Assuming that this point had been properly presented to the commission the failure of the employer to sign the stipulation should not be held to destroy its effect as a “joint petition.”

It is the employer who owes the responsibility for and has the liability to provide compensation and other benefits to the claimant under the act. However, where the employer is insured the carrier is substituted in the employer’s place for all practical purposes. Sec. 440.41, F.S.A. recognizes and authorizes this. While we do not find that the commission has by rule or regulation fully implemented the provisions of this section as regards the discharge by the carrier of the employer’s obligations there can be no doubt that in actual practice the carrier acts for the employer in such proceeding. There can be no doubt that in the stipulation in question the carrier was acting for the employer. The stipulation specifically provides that claimant discharged both the employer and the carrier of liability for compensation benefits. The claimant accepted the benefits of the stipulation and cannot be held to complain that it is not binding on her because the employer did not sign it.

Were it not for the provisions of the stipulation itself, we would be inclined to agree with the Full Commission that the “lump sum” settlement order was not immune from modification or review under Section 440.28, supra.

Section 440.20(10) provides for two kinds of lump sum payment orders. The first sentence of the section deals with lump sum payment of all or a part of compensation benefits only and makes no mention of the susceptibility of such order to modification ■or review. The second sentence deals with lump sum payment of all benefits, both compensation and medical, and specifically provides that such an order discharging all liability will not be subject to modification or review under Section 440.28, supra.

By specifically providing that the second type order would not be subject to review or modification and by failing to make such provision regarding the first type of order, the Legislature made a critical distinction in the effect of the two types of orders. If the settlement provides merely for lump sum payment of compensation it remains subject to subsequent modification under Section 440.28, supra.

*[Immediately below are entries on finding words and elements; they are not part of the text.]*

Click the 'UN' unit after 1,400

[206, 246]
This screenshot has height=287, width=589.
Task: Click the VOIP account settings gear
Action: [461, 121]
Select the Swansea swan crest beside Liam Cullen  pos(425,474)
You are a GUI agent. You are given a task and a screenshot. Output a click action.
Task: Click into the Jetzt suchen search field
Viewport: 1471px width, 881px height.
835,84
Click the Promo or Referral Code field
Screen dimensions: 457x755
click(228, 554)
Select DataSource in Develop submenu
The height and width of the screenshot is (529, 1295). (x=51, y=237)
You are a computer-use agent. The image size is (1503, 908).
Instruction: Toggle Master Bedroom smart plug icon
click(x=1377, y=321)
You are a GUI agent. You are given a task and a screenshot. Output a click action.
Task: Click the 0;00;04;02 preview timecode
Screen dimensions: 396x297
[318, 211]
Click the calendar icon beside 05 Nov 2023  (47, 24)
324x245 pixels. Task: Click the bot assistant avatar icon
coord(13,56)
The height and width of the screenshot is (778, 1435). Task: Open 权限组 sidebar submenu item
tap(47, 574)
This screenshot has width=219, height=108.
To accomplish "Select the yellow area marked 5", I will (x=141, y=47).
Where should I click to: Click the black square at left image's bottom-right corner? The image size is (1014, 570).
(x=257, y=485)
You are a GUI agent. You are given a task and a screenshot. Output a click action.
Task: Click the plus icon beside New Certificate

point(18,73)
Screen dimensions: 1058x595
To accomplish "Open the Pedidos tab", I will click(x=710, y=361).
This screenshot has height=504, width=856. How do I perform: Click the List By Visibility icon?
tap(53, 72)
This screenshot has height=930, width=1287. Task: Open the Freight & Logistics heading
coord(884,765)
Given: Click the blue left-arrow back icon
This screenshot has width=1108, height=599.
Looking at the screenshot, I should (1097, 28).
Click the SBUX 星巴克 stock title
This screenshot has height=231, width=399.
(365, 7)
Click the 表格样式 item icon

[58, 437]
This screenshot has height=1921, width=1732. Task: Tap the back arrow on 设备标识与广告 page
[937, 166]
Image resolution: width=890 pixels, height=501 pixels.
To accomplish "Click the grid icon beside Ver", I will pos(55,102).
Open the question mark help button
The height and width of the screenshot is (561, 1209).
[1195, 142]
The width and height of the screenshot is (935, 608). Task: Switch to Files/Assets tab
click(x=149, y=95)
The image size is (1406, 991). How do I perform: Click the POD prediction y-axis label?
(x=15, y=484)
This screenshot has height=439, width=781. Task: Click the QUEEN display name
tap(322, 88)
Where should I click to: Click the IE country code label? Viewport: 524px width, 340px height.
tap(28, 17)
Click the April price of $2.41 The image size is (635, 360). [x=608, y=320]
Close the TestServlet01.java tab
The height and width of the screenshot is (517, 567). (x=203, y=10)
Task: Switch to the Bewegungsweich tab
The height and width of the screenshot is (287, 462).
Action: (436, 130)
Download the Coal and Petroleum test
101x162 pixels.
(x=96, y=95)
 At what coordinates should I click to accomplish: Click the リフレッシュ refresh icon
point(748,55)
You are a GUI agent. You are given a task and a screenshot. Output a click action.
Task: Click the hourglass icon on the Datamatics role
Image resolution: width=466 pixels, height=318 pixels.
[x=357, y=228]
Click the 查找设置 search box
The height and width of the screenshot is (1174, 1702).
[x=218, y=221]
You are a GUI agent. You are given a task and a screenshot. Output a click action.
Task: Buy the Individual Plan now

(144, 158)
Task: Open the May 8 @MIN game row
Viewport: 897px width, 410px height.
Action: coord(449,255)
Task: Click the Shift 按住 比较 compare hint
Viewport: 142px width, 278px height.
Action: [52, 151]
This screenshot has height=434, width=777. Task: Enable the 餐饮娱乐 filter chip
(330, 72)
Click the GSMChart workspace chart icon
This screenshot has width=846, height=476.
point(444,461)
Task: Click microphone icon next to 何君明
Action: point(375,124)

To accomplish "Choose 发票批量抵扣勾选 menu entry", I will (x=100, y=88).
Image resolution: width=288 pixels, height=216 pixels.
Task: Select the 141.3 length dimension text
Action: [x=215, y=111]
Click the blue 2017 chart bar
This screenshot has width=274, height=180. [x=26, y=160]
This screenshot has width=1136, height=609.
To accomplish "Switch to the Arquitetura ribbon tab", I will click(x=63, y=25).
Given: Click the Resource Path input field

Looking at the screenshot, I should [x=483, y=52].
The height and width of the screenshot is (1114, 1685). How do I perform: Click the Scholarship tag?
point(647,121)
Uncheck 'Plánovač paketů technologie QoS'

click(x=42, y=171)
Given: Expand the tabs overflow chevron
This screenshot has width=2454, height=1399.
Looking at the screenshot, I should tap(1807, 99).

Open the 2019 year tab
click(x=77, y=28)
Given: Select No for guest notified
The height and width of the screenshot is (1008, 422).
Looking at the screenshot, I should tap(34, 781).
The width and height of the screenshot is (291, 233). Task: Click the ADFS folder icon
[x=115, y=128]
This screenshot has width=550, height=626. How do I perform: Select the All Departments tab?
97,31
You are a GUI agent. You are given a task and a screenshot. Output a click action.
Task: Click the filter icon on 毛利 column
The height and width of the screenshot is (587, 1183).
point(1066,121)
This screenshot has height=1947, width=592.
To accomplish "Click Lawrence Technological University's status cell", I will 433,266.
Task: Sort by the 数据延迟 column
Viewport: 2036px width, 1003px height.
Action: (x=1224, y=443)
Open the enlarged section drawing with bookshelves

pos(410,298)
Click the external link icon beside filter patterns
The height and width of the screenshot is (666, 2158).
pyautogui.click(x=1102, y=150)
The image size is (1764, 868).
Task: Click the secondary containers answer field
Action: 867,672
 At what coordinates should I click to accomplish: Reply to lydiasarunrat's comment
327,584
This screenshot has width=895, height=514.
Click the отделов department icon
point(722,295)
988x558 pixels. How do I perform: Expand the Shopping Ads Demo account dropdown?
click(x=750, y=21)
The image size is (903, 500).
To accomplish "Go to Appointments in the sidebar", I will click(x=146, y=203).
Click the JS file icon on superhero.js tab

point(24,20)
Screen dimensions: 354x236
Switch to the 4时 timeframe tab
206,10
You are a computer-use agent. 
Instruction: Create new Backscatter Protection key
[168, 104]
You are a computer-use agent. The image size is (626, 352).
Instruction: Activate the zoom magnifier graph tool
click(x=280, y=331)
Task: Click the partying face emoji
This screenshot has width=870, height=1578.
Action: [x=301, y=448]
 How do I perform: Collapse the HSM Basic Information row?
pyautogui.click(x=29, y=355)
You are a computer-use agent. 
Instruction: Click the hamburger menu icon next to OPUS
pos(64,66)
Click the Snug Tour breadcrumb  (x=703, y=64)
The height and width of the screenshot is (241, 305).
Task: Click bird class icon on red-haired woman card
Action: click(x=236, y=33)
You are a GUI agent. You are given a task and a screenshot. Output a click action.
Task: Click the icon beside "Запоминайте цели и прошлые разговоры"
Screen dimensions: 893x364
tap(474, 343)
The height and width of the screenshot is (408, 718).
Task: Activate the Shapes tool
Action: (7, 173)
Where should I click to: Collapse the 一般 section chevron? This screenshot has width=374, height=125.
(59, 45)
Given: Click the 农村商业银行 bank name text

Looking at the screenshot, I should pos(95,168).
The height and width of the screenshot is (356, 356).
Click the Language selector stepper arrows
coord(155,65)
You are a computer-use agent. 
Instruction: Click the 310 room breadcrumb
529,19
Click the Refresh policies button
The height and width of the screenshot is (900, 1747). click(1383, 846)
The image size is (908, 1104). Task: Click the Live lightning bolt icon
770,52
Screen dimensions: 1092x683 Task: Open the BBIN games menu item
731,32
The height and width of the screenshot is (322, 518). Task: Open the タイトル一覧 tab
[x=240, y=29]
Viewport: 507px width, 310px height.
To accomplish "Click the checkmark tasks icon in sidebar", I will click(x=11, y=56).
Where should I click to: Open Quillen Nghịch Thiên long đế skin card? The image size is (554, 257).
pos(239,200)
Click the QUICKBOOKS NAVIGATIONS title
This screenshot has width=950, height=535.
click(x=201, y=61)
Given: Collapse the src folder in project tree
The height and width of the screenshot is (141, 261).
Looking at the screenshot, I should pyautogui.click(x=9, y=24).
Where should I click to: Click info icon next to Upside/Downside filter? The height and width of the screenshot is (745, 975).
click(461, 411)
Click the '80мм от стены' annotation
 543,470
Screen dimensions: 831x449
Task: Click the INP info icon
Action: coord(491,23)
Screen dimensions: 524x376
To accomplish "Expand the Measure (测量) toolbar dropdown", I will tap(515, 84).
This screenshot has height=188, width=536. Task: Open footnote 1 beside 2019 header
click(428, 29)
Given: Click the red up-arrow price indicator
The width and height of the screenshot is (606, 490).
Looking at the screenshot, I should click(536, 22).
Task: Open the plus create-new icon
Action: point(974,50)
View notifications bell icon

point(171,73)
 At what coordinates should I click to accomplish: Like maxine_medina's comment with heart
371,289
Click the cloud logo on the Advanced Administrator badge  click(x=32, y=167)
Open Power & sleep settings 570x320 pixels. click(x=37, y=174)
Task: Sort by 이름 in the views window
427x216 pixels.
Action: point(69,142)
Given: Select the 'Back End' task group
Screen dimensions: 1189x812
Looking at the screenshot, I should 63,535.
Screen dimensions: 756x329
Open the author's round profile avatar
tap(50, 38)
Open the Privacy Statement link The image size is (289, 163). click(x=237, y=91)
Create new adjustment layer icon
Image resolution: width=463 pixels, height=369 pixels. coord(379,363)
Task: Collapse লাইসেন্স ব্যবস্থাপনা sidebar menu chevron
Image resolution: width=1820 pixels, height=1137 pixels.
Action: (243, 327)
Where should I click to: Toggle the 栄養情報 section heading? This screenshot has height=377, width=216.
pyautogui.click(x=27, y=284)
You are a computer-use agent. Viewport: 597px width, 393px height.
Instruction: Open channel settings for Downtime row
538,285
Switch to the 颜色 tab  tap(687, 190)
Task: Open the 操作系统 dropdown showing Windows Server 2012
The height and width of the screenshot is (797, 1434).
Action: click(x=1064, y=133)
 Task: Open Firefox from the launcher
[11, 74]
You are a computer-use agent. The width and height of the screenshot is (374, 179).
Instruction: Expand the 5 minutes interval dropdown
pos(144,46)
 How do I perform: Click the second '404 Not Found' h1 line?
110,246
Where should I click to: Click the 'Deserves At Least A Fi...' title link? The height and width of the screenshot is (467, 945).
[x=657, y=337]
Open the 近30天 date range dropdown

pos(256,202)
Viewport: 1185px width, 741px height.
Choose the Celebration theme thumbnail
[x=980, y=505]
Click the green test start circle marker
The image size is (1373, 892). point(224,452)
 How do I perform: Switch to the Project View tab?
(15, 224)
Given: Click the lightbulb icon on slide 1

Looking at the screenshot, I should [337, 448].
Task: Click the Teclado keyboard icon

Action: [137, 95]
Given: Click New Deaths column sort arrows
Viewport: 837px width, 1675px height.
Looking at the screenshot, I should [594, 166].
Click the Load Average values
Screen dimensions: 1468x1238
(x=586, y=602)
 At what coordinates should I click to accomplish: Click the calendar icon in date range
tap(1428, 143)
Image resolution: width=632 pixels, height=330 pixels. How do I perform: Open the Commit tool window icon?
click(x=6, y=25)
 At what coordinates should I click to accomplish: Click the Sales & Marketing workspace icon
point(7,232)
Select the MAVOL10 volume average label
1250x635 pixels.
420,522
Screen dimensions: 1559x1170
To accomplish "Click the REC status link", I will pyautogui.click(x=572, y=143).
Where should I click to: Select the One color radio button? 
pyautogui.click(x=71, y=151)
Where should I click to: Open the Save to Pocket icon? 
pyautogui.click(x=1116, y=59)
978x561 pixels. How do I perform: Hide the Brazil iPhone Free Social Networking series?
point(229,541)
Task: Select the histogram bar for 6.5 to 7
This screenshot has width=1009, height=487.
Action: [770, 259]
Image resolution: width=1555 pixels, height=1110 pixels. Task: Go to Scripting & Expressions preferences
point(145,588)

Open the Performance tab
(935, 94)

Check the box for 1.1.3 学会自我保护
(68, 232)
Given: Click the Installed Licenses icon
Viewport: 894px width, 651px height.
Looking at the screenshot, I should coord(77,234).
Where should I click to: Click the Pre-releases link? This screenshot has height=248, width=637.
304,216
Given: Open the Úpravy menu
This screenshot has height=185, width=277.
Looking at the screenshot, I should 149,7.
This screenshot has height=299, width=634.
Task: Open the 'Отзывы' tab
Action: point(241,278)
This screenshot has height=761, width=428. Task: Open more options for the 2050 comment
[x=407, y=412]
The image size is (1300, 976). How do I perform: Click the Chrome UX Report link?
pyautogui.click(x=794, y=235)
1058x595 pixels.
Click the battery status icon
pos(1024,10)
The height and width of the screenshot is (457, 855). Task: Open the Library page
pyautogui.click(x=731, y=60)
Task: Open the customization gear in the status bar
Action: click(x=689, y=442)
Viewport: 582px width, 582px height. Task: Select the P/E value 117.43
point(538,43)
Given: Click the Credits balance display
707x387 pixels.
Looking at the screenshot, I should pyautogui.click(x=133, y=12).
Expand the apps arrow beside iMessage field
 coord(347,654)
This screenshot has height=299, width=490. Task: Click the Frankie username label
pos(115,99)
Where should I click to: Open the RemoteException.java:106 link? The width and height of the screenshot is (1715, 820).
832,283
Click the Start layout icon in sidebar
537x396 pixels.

If the settlement disposes of both compensation and medical benefits it constitutes a so-called “washout” which by the terms of the statute is not subject to subsequent modification.

The problem which confronts the claimant in the instant case derives from the specific language of the original stipulation. In agreeing to the entry of the settlement order the stipulation specifically provided “that the said compensation order shall not be subject to modification or review under Section 440.28, Florida Statutes, 1959, for compensation benefits.” This provision was not affected, but by implication was reaffirmed, by the subsequent stipulation which made it clear that the original stipulation was not intended to terminate the claimant’s right to future medical attention.

Under Section 440.05, Florida Statutes, an employee may waive all of the benefits of the Workmen’s Compensation Act. We see no logical reason why an employee may not waive specific provisions of the Act. In the instant case, by the expressed language of the stipulation, the claimant expressly waived any right to a subsequent modification of the stipulated order for compensation benefits as such.

*226As noted earlier, the claimant here did not actually seek modification or review but rather attempted to set aside the stipulation and order entered pursuant thereto on the ground that the stipulation itself was the product of a mistake. The deputy resolved this issue against the claimant. We think he ruled correctly.

In view of the fact that the deputy correctly construed the stipulations and properly applied the law applicable thereto, we must conclude that the Full Commission committed error in reversing him. The order of the Full Commission is, therefore, quash.ed with directions to reinstate the order of the deputy.

It is so ordered.

DREW, C. J., and ROBERTS, THOR-NAL and CALDWELL, TJL concur.